Fri. Nov 8th, 2024

When I Should Have Died

Dabney Hedegard

I used to be fearful of a lot of things. I worried about money. I agonized over work projects and whether I was competent to perform a job well done. Seeking the approval of others was another fear. Did I offend them? Will they like me or secretly laugh at me?

It’s funny the things I let consume my thoughts—such trivial matters in comparison to reality.

Money? I could always make more.

Work? I could always refine my skills.

Approval? People, I’ve learned, are typically more concerned with themselves, not my little blunders.

But a life-threatening sickness? That’s bone-wearying business. That’s real fear that trumps a host of nonsense.

You can’t control that.

I’m about to share something that can transform your thoughts—something more powerful than disease itself.

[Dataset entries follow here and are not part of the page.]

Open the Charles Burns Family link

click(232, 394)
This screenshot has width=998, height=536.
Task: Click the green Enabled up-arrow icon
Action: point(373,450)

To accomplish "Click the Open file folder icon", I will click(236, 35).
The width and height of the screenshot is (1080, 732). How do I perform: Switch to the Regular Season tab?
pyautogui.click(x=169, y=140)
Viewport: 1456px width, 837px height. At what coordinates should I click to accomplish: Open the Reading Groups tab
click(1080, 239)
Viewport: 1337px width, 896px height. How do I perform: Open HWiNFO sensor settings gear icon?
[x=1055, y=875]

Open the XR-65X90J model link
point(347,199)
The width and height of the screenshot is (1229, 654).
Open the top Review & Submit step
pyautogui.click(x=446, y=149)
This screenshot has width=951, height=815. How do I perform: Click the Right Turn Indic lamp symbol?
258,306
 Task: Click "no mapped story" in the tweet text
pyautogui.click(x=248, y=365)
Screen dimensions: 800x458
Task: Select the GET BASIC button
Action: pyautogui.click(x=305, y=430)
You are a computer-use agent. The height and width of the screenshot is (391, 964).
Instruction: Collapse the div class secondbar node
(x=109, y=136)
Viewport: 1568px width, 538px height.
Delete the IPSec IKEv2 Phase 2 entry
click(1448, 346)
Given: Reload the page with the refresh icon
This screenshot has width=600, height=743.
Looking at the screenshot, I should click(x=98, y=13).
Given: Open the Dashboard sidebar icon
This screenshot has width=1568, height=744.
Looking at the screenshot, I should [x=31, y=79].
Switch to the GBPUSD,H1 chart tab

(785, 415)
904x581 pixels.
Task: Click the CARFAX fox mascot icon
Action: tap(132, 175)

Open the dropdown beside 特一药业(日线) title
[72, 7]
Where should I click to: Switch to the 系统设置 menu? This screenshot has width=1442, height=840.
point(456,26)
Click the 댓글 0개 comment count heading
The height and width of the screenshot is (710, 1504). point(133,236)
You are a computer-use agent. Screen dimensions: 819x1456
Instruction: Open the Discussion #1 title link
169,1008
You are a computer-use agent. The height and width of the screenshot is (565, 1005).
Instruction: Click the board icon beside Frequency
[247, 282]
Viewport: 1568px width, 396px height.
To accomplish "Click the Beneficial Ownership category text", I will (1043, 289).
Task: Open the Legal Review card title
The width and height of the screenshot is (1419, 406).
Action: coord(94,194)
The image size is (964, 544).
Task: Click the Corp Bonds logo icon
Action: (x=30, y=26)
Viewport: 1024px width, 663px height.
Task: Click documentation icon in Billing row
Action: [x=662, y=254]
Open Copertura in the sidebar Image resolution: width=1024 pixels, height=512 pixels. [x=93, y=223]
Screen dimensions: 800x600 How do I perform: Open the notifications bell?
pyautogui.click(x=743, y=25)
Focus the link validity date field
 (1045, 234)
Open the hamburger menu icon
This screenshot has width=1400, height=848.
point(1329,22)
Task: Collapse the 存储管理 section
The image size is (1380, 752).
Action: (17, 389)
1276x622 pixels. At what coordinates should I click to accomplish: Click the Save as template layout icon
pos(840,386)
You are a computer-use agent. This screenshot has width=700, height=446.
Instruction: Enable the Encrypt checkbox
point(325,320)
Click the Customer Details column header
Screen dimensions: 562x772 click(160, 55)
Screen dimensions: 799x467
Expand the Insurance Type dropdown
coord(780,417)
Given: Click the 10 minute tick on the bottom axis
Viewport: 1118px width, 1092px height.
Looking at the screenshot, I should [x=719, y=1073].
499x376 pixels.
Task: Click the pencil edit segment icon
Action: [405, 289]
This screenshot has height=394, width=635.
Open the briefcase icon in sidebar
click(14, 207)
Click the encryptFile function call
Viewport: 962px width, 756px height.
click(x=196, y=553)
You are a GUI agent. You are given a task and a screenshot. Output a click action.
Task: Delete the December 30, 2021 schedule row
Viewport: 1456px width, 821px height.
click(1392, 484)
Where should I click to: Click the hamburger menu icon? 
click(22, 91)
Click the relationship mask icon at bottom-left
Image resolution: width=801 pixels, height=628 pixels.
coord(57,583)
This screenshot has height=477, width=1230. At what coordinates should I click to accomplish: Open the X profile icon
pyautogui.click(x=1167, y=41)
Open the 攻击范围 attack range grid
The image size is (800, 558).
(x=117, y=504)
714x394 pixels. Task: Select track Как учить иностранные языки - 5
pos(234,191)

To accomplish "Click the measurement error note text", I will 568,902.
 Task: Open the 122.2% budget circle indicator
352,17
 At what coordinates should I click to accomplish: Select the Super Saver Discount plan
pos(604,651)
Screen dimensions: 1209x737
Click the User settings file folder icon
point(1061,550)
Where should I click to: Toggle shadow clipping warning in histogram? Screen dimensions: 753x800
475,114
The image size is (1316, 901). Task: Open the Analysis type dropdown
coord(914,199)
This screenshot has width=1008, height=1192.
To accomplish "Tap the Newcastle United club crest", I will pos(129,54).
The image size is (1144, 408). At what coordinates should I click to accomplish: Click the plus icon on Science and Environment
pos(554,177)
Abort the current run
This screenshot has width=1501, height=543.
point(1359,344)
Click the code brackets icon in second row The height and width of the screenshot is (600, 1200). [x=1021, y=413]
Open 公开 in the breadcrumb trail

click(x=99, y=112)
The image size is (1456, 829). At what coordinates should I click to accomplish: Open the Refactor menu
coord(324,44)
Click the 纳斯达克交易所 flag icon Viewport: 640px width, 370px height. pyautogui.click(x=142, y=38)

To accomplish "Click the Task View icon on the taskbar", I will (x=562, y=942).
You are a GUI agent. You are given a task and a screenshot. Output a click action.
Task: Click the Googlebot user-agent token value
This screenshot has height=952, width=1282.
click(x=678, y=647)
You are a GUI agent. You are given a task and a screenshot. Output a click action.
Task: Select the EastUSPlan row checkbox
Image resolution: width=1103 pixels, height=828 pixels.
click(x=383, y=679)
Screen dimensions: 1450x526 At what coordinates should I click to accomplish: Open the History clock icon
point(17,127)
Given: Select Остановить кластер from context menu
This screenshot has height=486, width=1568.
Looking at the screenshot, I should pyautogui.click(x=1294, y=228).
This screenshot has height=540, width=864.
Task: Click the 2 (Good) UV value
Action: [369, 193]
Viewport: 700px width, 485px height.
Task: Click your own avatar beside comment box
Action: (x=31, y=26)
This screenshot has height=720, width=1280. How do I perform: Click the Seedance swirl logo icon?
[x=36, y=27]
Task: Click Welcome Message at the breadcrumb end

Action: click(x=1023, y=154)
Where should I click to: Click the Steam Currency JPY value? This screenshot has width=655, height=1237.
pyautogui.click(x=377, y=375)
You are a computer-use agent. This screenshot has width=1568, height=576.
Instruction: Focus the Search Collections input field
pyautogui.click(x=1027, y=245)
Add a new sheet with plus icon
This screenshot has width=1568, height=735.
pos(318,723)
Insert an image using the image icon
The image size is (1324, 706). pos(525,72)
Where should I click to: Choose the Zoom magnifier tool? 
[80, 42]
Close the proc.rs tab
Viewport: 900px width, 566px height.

At 25 years old and six weeks pregnant, a football-sized tumor blanketed my lungs.

Life changed with one x-ray and an oncologist telling me my odds would improve by terminating my pregnancy—only he couldn’t really endorse an abortion since it contradicted his beliefs.

Meeting this physician in the ER the night of my diagnoses was no accident. Any other professional wouldn’t have treated me unless I ended my pregnancy. If I ever doubted that God was with me during the coming years of battling illnesses, this should have been clue number one.

But sometimes we don’t see God’s hand entwined in ours until we look back on our journey.

We never aborted. Kneeling in our apartment, praying for guidance, a supernatural peace confirmed our hunch that this baby was destined to live. I assumed God had a greater miracle to perform, one that surely included healing me from cancer. Why else would He have given me such a peace to keep my child?

But He didn’t.

My prayer wasn’t answered. Not the way I wanted.

When I started chemotherapy in my second trimester, I again believed God would heal me and spare me the six months more of treatment after my baby was born.

But He didn’t.

No matter which prayer position I tried or how many church members petitioned the Lord, God never removed my illness.

My daughter was born early, and I endured more chemo, then radiation.